Saved data entries:
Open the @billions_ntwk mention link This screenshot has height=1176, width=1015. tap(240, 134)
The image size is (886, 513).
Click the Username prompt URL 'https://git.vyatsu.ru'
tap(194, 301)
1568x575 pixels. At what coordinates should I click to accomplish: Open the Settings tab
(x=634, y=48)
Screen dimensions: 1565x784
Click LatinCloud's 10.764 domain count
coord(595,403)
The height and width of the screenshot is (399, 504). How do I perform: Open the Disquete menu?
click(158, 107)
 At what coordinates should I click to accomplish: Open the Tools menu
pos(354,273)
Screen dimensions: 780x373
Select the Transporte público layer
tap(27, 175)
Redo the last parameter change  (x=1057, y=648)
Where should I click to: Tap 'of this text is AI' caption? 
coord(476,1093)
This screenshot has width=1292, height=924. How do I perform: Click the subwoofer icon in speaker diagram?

Exercise details: Take the line with "1568x575 pixels. At" and every line after it in the data, and please reproduce them exactly, leaving out all other lines.

Result for this task:
1568x575 pixels. At what coordinates should I click to accomplish: Open the Settings tab
(x=634, y=48)
Screen dimensions: 1565x784
Click LatinCloud's 10.764 domain count
coord(595,403)
The height and width of the screenshot is (399, 504). How do I perform: Open the Disquete menu?
click(158, 107)
 At what coordinates should I click to accomplish: Open the Tools menu
pos(354,273)
Screen dimensions: 780x373
Select the Transporte público layer
tap(27, 175)
Redo the last parameter change  (x=1057, y=648)
Where should I click to: Tap 'of this text is AI' caption? 
coord(476,1093)
This screenshot has width=1292, height=924. How do I perform: Click the subwoofer icon in speaker diagram?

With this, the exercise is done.